De heer Irrgang (SP):

Er komt nu een voorzitter die niet uit de financiële sector komt, maar uit de semi-publieke sector, in ieder geval in de afgelopen 21 jaar. Is dat een goede kandidaat? Valt er nog iets te doen aan dat salaris?

Minister Bos:

Aan dat salaris valt niets te doen. De benoeming vindt plaats door de raad van toezicht, die ook een voorstel doet over het salaris. Uiteindelijk bewillig ik daarin. Ik heb erin bewilligd en dat verdedig ik hier ook. Ik denk dat er een uitstekende kandidaat is benoemd. De heer Van Dijck vroeg of er sprake was van een politieke benoeming. Daarvan was geen sprake. De procedure is door de raad van toezicht bij de AFM opgesteld met een keurig functieprofiel. Er zijn headhunters ingeschakeld en er is gezocht naar de persoon met de beste kwaliteiten. De heer Hoogervorst heeft in laatste instantie gewonnen van mensen die allemaal buitengewoon gekwalificeerd en ook zeer gespecialiseerd waren.

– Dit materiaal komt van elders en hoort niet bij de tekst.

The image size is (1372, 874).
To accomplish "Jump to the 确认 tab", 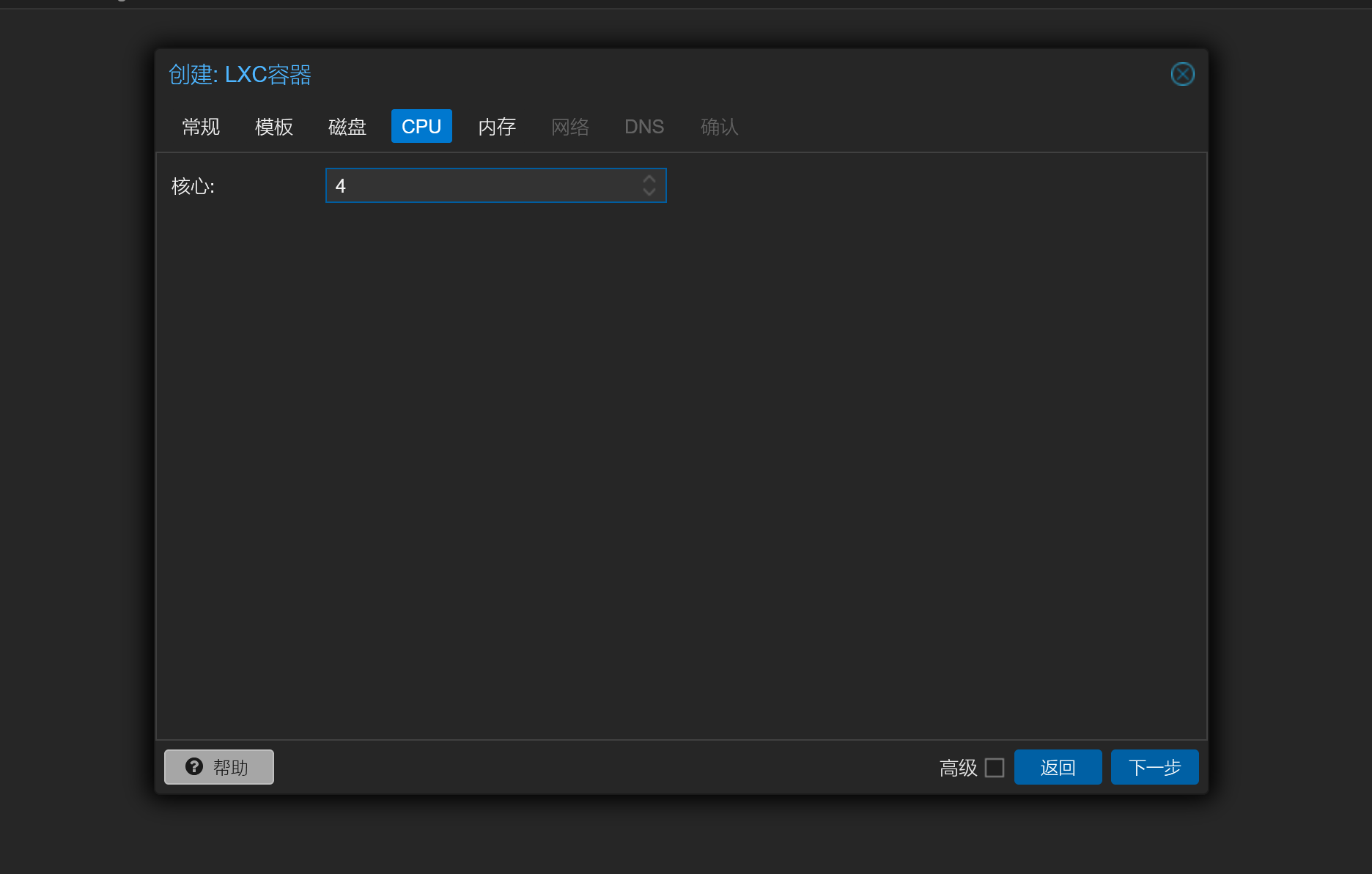I will (719, 127).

Dus hij heeft op geen enkele andere kwaliteit dan de voor deze functie noodzakelijke kwaliteiten uiteindelijk de voorkeur gekregen van de raad van toezicht.

De heer Van Dijck (PVV):

Als ik de minister zo beluister, houd ik mijn hart vast of hij zijn belofte zal nakomen om in de publieke sector die maximumnorm te hanteren. Op het moment dat er een vacature is en je daarbij wilt insteken op die maximumnorm, krijg je te maken met het feit dat de adjuncten of andere bestuurders daardoor meer gaan verdienen dan de topbestuurders. Ik vraag mij dan ook af hoe de minister ü berhaupt de norm die in het coalitieakkoord wordt voorgesteld, wil bewerkstelligen.

Minister Bos:

Ik had ook in overleg kunnen treden met de raad van toezicht van de AFM om het salarisniveau van de twee andere bestuurders ook ter discussie te stellen. Ik had de bodem die nu in dat gebouw zit, kunnen verlagen. Als ik dat gedaan had, was dit soort problemen niet aan de orde geweest. Ik heb dat echter niet gedaan, omdat een aantal zeer gespecialiseerde medewerkers in die organisatie, die nu al tegen hoge salarissen werken, dan meer zouden zijn gaan verdienen dan hun bazen. Dat zou het daar bestaande salarisgebouw totaal verstoord hebben. Ten tweede is in 2005 bij de laatste werving van een bestuurder voor de AFM al gebleken dat het salaris dat op dat moment gehanteerd werd, niet bepaald gemakkelijk in de markt lag en dat het dus moeite kostte om iemand met de vereiste expertise te pakken te krijgen.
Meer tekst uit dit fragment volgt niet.